(TO BE DONE)
Echo the data between the line containing "This screenshot has width=1133, height=614." and the line containing "Task: Decrease quantity with the minus button", inclusive, leaving out the pictures.

(EXTRACTED RECORDS)
◇ ◇ ◇ ◇
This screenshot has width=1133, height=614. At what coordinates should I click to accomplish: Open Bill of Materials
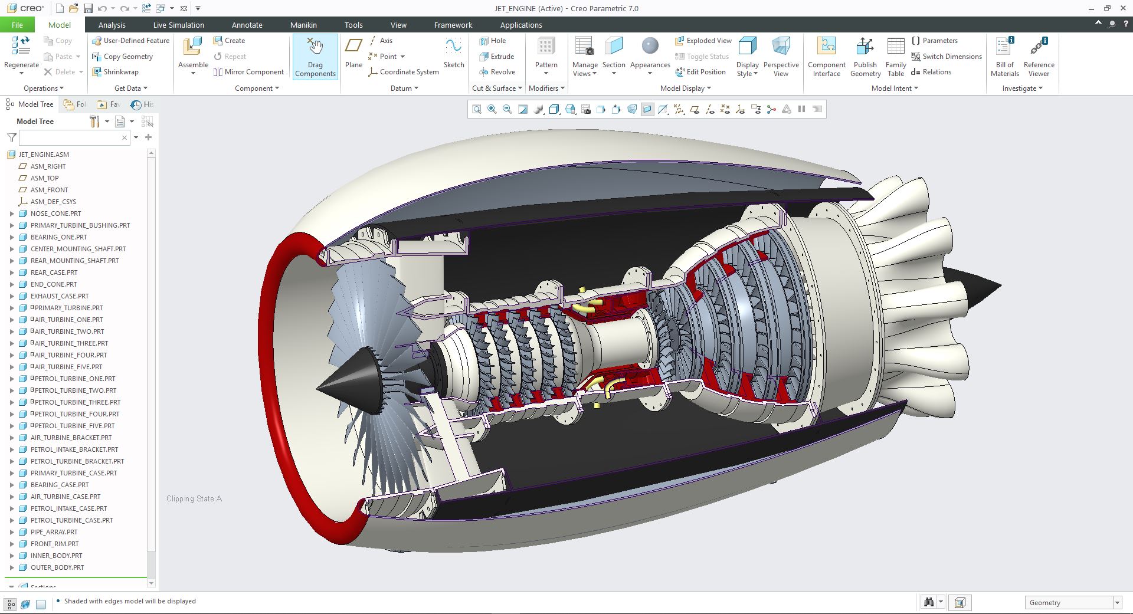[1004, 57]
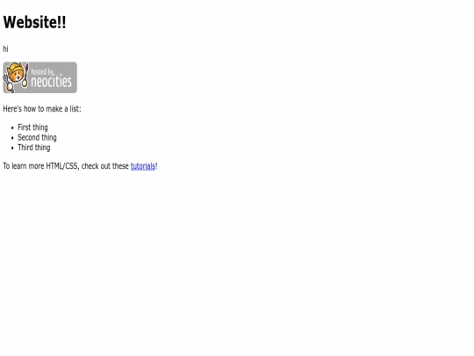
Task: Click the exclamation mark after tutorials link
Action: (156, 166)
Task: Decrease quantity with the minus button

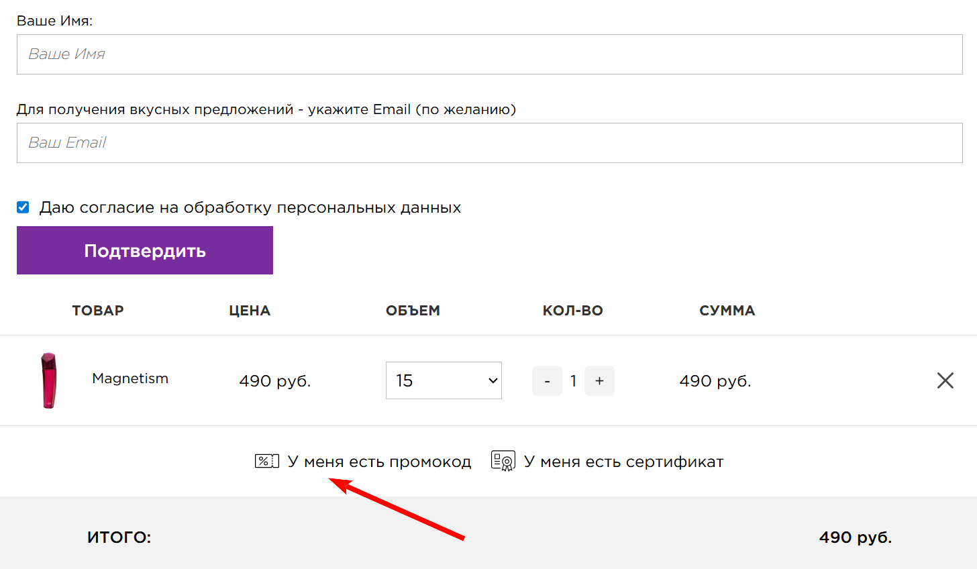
◇ ◇ ◇ ◇
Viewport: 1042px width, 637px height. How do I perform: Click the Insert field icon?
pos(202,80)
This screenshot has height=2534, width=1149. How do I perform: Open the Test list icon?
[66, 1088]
◇ ◇ ◇ ◇
(OUTPUT OF THE EXERCISE)
This screenshot has width=1133, height=614. At what coordinates should I click to accomplish: Open Bill of Materials
[1004, 57]
Task: Click the exclamation mark after tutorials link
Action: (156, 166)
Task: Decrease quantity with the minus button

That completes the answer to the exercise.